Dragon Articles - Summer of 09 v Winter of 10

I was just perusing the tables of contents for Dragon and for Dungeon, and I noticed a definite trend in the balance of crunch versus fluff. If you look at Dungeon 173, the most recent complete issue, we see three adventures, a few how-to columns and articles (Dungeoncraft, Ruling Skill Challenges, the Adventuring Armies article), and then four pieces that contain either half fluff or almost all fluff: Ecology of the Mithral Dragon, Eye on the Realms, Explore Fairhaven, and Campaign Workbook. It's Dragon that's almost entirely short articles chock-full of powers, with some Essentials and Role articles offering player advice.

Even the crunch articles usually have a brief fluffy introduction, but the strategy seems clear to me. The DM gets most of the fluff, since the DM has to decide what story elements to include in the campaign world. The players gets mostly crunch, which they can run by the DM, and which the DM is encouraged to incorporate into their campaign. Perhaps the idea is that crunch is easier for the DM to incorporate (and reskin), if you're going to create the expectation that DMs should say yes to including whatever players fancy from Dragon.
 

log in or register to remove this ad

People may have asked for shorter articles, doesn't mean they have to like what they got. Having said that, with the format of 4e, as it expands, more classes etc. it becomes harder to cover them all (especially as powers are class specific) unless the articles are shorter.

Personally, I would prefer articles to be at least 6 pages long.

My main gripes are the quality is poor, does nobody proof read before publishing (although they do at least try and fix the errors later) and the links don't work for the first 24 hours. Perhaps Wizards should stop firing people every 5 minutes.
 

On the other hand, I usually found it tedious flipping past/scrolling past the pages of boring fluff that preceded the few pages of good stuff in the old days. The four or five paragraphs explaining the concept which they give nowadays are enough for me.

Kord: I get him. God of war and muscle-bound fighter-types. Interesting powers though. There is a half-orc priest of Kord in our party and he has a blast roleplaying it without any need for ten pages of theology and cosmology and liturgy.

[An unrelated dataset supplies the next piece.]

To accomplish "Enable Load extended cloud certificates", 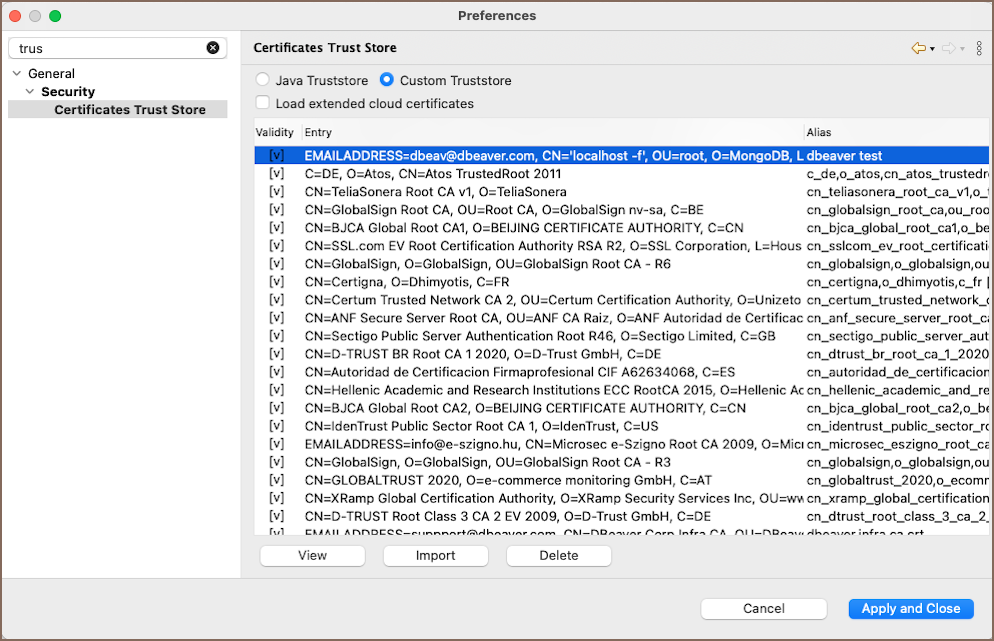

(Now I admit that I do not get wizards of evocation at all. But thank goodness they did not pad an already crappy pile of powers (save for Magical Debris and one other) with pages of flufftastic justification for their crappiness.)

Just giving another perspective.
 
Last edited:

This time I think I'm using those words more efficiently by having them divide up and explain the meaning of each section of powers: "faction X focuses on harnessing the energies of nature," etc... So if my experience is any guide, we'll see the quality of the shorter articles improve as people learn to work in the small format.

The article I was talking about in that earlier post came out today, and one of the posters at the WotC boards seems to agree with me that authors are getting better at adapting to the shorter format. Hopefully this trend will continue (on my part, that'll require getting another Insider assignment!)
 

Web Enhancements.

So remember the old web enhancements?

WotC used to release short stuff for free to supplement the game and promote new products. They were fun, useful, and I have all of them saved to a hard drive for future use...

...Annnnd when Dungeon and Dragon came out there was a fear that they were just "paid versions of the old free web enhancements".

Now, I'm not a subscriber, but this caught my attention as a red flag that perhaps, and only perhaps...I don't know enough to actually say that this IS, is this basically that fear being realized?

Are they churning out "web enhancements" as the primary product for Dungeon and Dragon?

Again, I don't know for sure...but I CAN imagine a business plan for the mags being "cancel the print ones...provide similar content to them...then transition to the old stuff we gave out for free and charge for it".


I totally admit that I speak from a position of ignorance beyond what I've read here, but what I read did raise that concern. Do people have thoughts on my being either "spot on" or "totally off" or somewhere in between?
 

Reality: WotC is a company that responds to customer feedback.

Maybe they didn't understand completely what the feedback means.

Shorter quality doesn't mean less quality. I'm less and less compelled reading all those fluffless powers. What's the purpose of them? Just load them on my CB and I'll be satisfied.

By the way... do they really respond to customer feedback? The last mini sets have been, as far as I know, a big sucess. Getting cheap Balors and Goristros was a blast for a lot of customers. Moving back to blind, well, it doesn't seem what people seem to want on mostly boards I read...
 

I hardly ever read the dragon articles, (as I primarily DM) but the dungeon ones have been great- shorter or not.

Are they churning out "web enhancements" as the primary product for Dungeon and Dragon?

I totally admit that I speak from a position of ignorance beyond what I've read here, but what I read did raise that concern. Do people have thoughts on my being either "spot on" or "totally off" or somewhere in between?

Eh something in between I'd say.

I'm fine with this though, especially if the choice is pretty much that, or they stop doing anything on the site.